The mirror is 2.4 m across, the same size as the Hubble Space Telescope’s main mirror, though it is less than one-fourth of the weight. The mirror is 186 kg, owing that reduction to improved technology. In concert with other optics, the mirror will transmit light to Roman’s two scientific instruments, the Wide Field Instrument and the Coronagraph Instrument.
The Roman Space Telescope’s primary mirror reflects an American flag. Its surface is figured to a level hundreds of times finer than a typical household mirror. Courtesy of L3Harris Technologies.
The Roman Space Telescope’s primary mirror reflects an American flag. Its surface is figured to a level hundreds of times finer than a typical household mirror. Courtesy of L3Harris Technologies.

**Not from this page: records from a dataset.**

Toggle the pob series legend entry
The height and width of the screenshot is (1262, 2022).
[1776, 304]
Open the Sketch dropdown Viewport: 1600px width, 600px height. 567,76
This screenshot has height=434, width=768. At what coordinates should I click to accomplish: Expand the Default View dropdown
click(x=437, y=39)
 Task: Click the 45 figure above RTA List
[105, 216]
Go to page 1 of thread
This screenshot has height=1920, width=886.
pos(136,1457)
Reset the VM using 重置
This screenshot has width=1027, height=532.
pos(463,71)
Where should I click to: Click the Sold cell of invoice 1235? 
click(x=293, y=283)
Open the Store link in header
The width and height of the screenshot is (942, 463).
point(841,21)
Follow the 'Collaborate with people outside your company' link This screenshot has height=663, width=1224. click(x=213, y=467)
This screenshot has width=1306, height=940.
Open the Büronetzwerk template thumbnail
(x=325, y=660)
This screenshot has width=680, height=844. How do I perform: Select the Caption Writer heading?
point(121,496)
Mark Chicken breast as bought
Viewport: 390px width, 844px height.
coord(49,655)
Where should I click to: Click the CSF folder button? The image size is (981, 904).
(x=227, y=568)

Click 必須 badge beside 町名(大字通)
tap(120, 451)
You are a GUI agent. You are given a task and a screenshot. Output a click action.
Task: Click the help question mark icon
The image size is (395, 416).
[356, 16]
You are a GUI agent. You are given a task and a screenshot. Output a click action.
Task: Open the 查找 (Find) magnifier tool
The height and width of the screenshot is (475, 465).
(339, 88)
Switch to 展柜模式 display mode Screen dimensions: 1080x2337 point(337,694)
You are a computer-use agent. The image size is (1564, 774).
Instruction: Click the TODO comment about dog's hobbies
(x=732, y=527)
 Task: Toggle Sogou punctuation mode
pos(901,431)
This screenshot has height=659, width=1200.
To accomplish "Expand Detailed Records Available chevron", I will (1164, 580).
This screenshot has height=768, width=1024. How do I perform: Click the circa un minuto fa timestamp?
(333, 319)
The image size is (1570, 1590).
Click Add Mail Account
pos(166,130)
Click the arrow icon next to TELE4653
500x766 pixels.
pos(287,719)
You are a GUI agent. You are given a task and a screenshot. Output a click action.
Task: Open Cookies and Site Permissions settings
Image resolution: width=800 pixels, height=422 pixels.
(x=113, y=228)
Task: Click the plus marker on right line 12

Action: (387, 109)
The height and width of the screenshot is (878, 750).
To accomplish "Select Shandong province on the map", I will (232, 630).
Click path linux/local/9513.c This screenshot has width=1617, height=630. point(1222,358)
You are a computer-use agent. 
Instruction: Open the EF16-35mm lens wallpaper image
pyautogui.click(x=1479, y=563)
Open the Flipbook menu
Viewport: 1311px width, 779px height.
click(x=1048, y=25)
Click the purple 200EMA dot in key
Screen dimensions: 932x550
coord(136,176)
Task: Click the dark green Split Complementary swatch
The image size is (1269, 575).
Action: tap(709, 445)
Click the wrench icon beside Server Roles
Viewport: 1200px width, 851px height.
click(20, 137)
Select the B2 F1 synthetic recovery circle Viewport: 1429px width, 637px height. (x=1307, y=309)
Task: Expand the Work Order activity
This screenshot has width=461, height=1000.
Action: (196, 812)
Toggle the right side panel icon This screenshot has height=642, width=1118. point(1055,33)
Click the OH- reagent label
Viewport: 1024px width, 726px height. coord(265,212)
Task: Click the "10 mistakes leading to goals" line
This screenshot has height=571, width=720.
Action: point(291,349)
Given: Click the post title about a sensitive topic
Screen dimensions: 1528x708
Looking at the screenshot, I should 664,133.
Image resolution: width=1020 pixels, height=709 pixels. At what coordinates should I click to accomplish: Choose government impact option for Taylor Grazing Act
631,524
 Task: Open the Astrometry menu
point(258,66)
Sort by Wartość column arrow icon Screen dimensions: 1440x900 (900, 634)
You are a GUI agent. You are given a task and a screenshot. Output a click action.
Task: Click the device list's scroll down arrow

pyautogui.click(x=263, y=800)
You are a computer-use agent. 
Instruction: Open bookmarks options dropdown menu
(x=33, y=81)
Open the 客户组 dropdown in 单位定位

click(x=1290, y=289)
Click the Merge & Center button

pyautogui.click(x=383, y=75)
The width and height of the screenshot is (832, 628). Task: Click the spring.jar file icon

The Wide Field Instrument is an enormous 300-megapixel infrared camera that provides the same sharp resolution as the Hubble across approximately 100× the field of view. Scientists aim to use the instrument to map the structure and distribution of invisible dark matter, study planetary systems around other stars, and explore how the universe evolved to its present state.

The coronagraph will be used to block out the glare of stars and will allow astronomers to directly image planets in orbit around them. If the technology performs as anticipated, it will see planets that are almost a billion times fainter than their host star and enable detailed study of giant planets around other stars.

The telescope will be positioned approximately 930,000 miles away from Earth in the direction opposite the sun. Its barrel-like structure is designed to help to block out unwanted light from the sun, the moon, and Earth, and the distance ensures that the instruments will stay cool so that it can detect faint infrared signals.

The mirror, NASA said in a press release, is much further along than it typically would be at this stage in the development process; the mirror came to NASA secondhand from the National Reconnaissance Office. NASA has modified its shape and surface to meet Roman’s scientific objectives.

“Achieving this milestone is very exciting,” said Scott Smith, Roman telescope manager at NASA’s Goddard Space Flight Center. “Success relies on a team with each person doing their part, and it’s especially true in our current challenging environment.”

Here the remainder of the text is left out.